I started working at KFOR, and sister station KFRX-FM, when I was 13-years-old or so, as the host of a radio interview program called Unique Youth. I later moved up to on air positions, and the whole experience was a real delight in finding my fundamental media footing.
When June 1, 1983 rolled around, I was still at KFOR, and I was graduating from high school, and getting ready to enter the University of Nebraska-Lincoln to begin my four year journey into a college education.
The tint of my Big Glasses of 1983 was always a topic of conversation. The lenses were supposed to only change in the sun, but sometimes television lights, or indoor photography lights, would cause the lenses to darken. After several hundred darkenings, and lightenings, the lenses tended to always have a little bit o’ tint, even in a darkened theatre.
The advantage of the Transitions lenses was that you didn’t have to switch from your regular indoor glasses to sunglasses when you traveled outside. You didn’t need to use a clip-on shade to your regular glasses. You only had one pair of glasses that served you in all lighting conditions.
I chose the brown tint — others chose the grey tint — my glasses experts at Modern Eyewear told me brown better blended with my hair and face, and so I acted on their expert advice.
Here I am in the basement of Pershing Auditorium in Lincoln, Nebraska — with my Big Tints of 1983. I’m lined up with Marianne, my Northeastern Newspaper editor, and co-class speaker. Marianne was speaking on merit, I was speaking because I wrote a speech that was selected for presentation by the school.
This is my official Big Glasses of 1983 graduation photo. I am receiving my diploma on stage and, yes, that is my speech hanging from my mouth — the topic of much mockery since that shutter snapped — but, I kindly ask you, where would you have put your speech when your right hand was shaking hands, and your left hand was accepting your diploma?
Graduation gowns are not amenable to placing papers under your arms!
Now a graduated lad, here I am in July, 1983 — playing left field for the KFOR Radio softball team — still fresh on my way to UNL in September.
My darkling 1983 Big Glasses were still on the on job, in full brown tint, waiting for the next fly ball to jump my way!
When Summer turned to Fall, I finally decided to get rid of my Big Glasses of 1983 and trade them in for contact lenses. Back then, at least in Nebraska, ophthalmologists were extremely conservative. If you wanted contact lenses, they had to be hard lenses, and you had to be at least 18-years-old to wear them.
Daily wear soft contacts, as we know them today, were not readily available for general purpose use for correcting everyday vision. Soft contact lenses were reserved for helping in recovery from some eye surgeries.

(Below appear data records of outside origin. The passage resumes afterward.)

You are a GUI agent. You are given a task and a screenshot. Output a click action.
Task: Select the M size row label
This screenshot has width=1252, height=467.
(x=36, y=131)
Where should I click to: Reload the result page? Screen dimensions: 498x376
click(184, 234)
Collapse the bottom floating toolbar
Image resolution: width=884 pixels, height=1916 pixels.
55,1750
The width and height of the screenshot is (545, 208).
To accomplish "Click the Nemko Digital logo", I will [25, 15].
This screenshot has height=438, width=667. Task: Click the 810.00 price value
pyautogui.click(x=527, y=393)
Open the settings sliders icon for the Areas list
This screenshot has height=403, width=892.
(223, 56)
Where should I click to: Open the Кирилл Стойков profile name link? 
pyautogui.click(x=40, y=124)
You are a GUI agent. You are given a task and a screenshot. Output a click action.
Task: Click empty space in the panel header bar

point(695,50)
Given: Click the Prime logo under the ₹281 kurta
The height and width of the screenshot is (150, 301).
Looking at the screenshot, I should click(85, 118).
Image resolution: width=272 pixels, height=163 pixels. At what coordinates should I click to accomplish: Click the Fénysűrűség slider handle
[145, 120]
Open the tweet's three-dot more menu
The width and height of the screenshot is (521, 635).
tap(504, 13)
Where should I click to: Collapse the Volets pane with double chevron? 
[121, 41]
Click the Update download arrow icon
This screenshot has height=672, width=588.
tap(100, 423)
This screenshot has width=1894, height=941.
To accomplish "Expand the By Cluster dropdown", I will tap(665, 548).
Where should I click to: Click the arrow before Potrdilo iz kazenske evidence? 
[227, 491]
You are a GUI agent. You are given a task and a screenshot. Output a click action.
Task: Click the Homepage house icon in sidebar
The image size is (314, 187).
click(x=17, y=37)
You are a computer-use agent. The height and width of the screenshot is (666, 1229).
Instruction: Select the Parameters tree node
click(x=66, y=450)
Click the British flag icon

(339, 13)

Hard lenses hurt! They were supposed to help terraform your cornea to make your vision better, but that reformation only tended to stick the lens to the surface of your eye.
We were given tiny, rubber-like, plungers to help dislocate the hard lens from the surface of the eye, but they rarely worked. The craftier way of removing your hard lenses was to pull your eyelid away from your nose while squinting really hard in an attempt to pop the lens from your eye!
Squinting rarely worked, and when it did, the clear, no tint, hard lenses tended to fly out and away as they left your eye and invisibly landed on the ground. You had to use a flashlight to find them.
You would then clean your hard lenses with distilled water, and then add some sort of anti-crud tablets to purge the eye cruft buildup from the day, and you’d cook them overnight in a special container for 30 minutes to finish the cleaning.
The hard lenses arrived in glass vials with a metal cap, one lens per vial, and they were super expensive! You worse the same lenses for years. There was no such thing as a “daily wear” contact lens you could toss away each night.
The suffering for beauty was worth the plunging, and the purging! Goodbye, 1983!